Government should reconstruct economy after lockdown

Friday May 29 2020



While the lockdown was intended to curb the spread of coronavirus in Uganda, it has nevertheless dealt a heavy blow to the national economy.

Now that the lockdown is being gradually eased in the country, it is important to note that reopening of the economy alone is not adequate. What is equally critical is to quickly find ways of boosting consumption or demand.

While it will take time for the economy to recover fully, considering that growth for the financial year ending June, is now expected to be 3.9 per cent down from a pre-Covid-19 pandemic projection of 6 per cent, according to a monthly report from the Ministry of Finance, arising from the effects of Covid-19 pandemic, there is an urgent need for the resumption of economic activities.

There might not be “the essential guide” to reviving Uganda’s economy after disruption caused by the Covid-19 lockdown. However, there are some economic activities we can prioritise in order to revamp businesses after more than a two-month lockdown.

What government needs to do is to make it easier for businesses to resume operations given that many of them have to service loans, pay rent, and utility bills, among others.

The government needs to waive rental income tax obligations for city landlords for all the months the traders were locked up in their homes and were not earning any income.


Similarly, banks should waive the accrued interest on loans acquired by the landlords to ease the burden of demanding for rent.

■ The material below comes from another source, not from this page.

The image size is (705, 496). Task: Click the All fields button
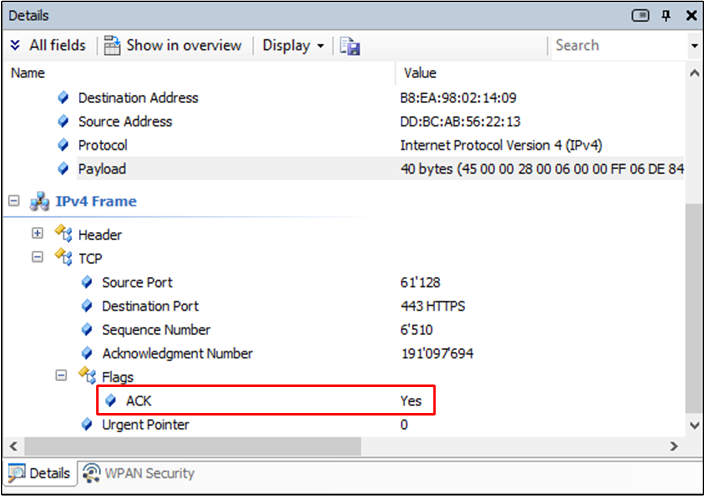tap(48, 46)
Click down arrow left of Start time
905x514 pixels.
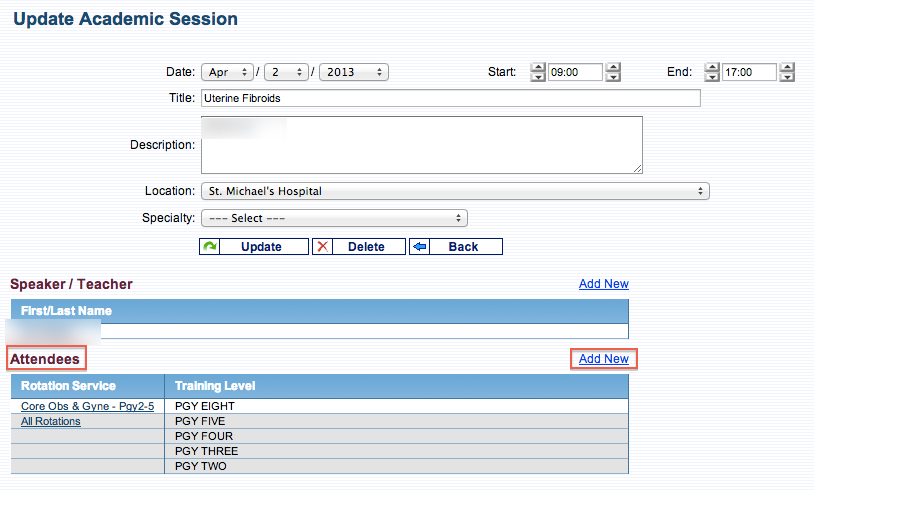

Such tax breaks will leave businesses with the liquidity they need to meet operational expenses. Small and medium enterprises (SMEs), which operate across various sectors of the economy, are considered as the engine of growth.

There is also need for the government to pay its domestic debt in a phases, starting with businesses in the most Covid pandemic hit sectors such as tourism and small industries.

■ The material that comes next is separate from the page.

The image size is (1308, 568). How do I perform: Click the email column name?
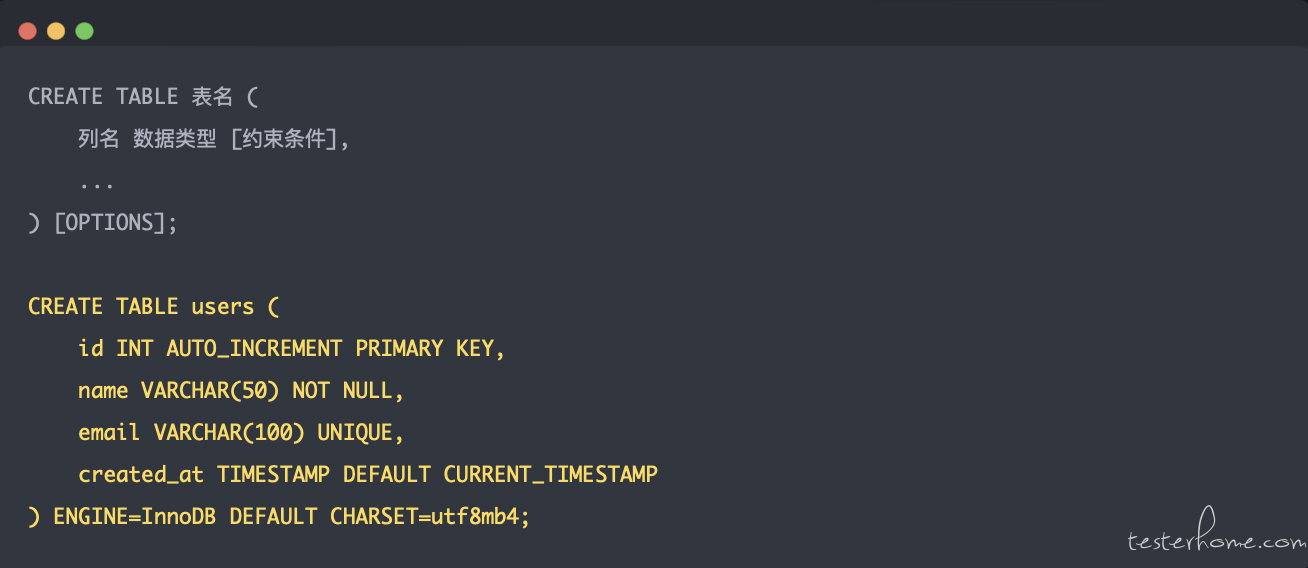(109, 432)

While the shutdown brought non-essential consumption to a standstill, it also impacted cash flows of the micro, small and medium-size enterprises.

The Ministry of Finance should also establish an economic injury loan guarantee scheme for SME-affected sectors to provide them with zero-interest loans to meet their financial obligations. Such a scheme will reduce the risk profile of these SMEs and open up funding to them.

Waiving Pay As You Earn (PAYE) for at least three months would also free up some cash required for SMEs to meet their financial obligations and kick-start their businesses.

Most importantly, there is need for government to reinvigorate the economy by boosting local demand and consumption following the lockdown disruptions.